Here’s a quick look at what you and your team should watch out for in Xcode 13:
Stability monitoring and analysis tools are indispensable when it comes to ensuring that the apps that we ship are stable and reliable. So much so that a whole industry of third party tooling has arisen around it. While developers are able to collect stability and crash reports directly from Xcode (and App Store Connect), specialized third party services have long offered more robust data and insights, and their data also tends to get populated and updated much faster.
The latter point — speed — is something that Apple seems keen to improve upon, as they claim that crash reports are now delivered into Xcode in near real time and with longer data retention (aggregated Crash Point data available for up to a year).

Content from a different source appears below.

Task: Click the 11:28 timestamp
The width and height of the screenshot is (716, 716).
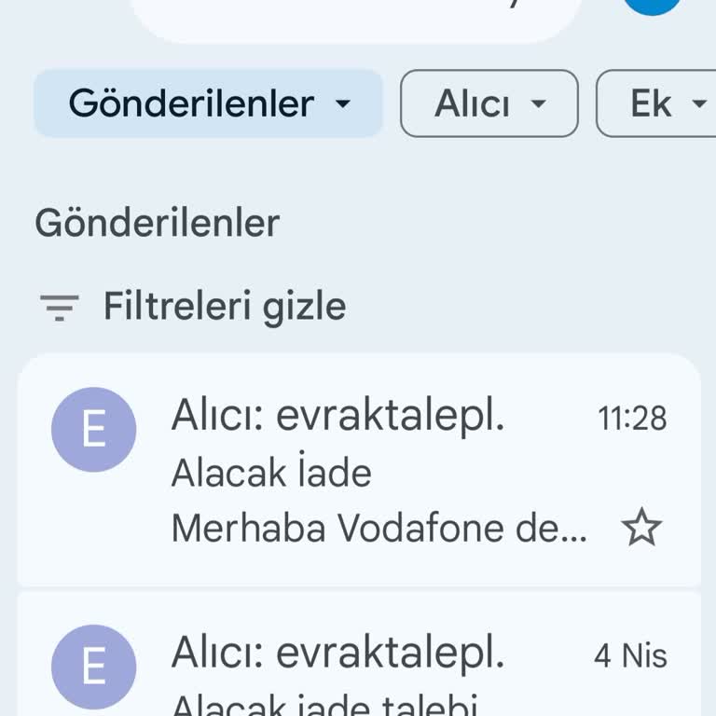Action: point(632,419)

It’s now also possible to filter crash reports very granularly, not only by time period and version, but also by product type, destination and even origin (App Store | TestFlight).

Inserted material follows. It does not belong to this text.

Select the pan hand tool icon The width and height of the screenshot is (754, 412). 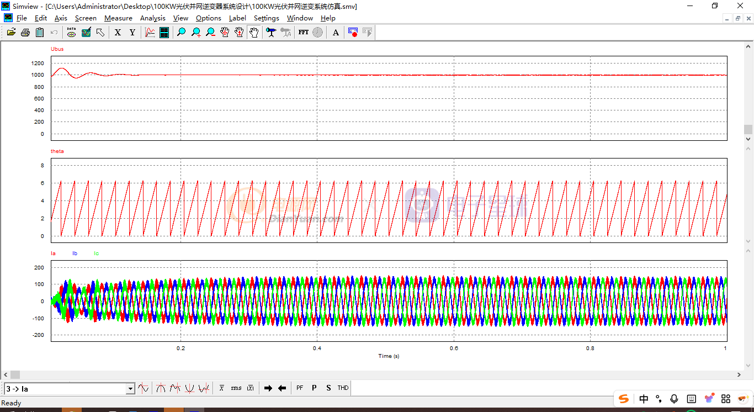coord(253,33)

Another neat new feature is the ability to share the URL of a crash report so a teammate with access to the app can view it directly in their Xcode’s Organizer.
TestFlight feedback for a Crash Point is now also accessible from within Xcode and, when viewing feedback in Safari, there’s a new “Open in Xcode” button that will take you straight to the Xcode Organizer view.
Although signing and distribution has slowly improved over the years, it’s still a notorious pain point for all iOS engineers. With Xcode 13, Apple is introducing some important improvements which should make the process more seamless.
With the new Cloud Signing feature, certificates can now be created and managed entirely on Apple servers. And, `xcodebuild` now supports the use of App Store Connect API keys for authentication. Together, these changes allow teams to take advantage of automatic signing in headless environments, and abandon old, cumbersome patterns of either installing certificates directly on developers’ machines or storing them in a secure private repository (possibly behind a VPN) and retrieving them via either a CI script or fastlane.
A nice safeguard introduced in Xcode 13 this year is the ability to detect if a new build number (`CFBundleVersion`) is invalid - for example, if it’s already been used or if it precedes the current/latest build number. In such cases, Xcode will offer to automatically increment the build number to an acceptable value. Build numbers for embedded content such as app extensions, App Clips, watchOS apps and more are also checked to make sure they are in sync with your app’s build number. This is all achieved by updating a staged copy of the app, so neither the source code nor the archive are modified.
Finally, Xcode 13 can now optionally create a new app record the first time an app is uploaded to App Store Connect, and basic configuration of said app record can be performed directly within Xcode’s distribution assistant.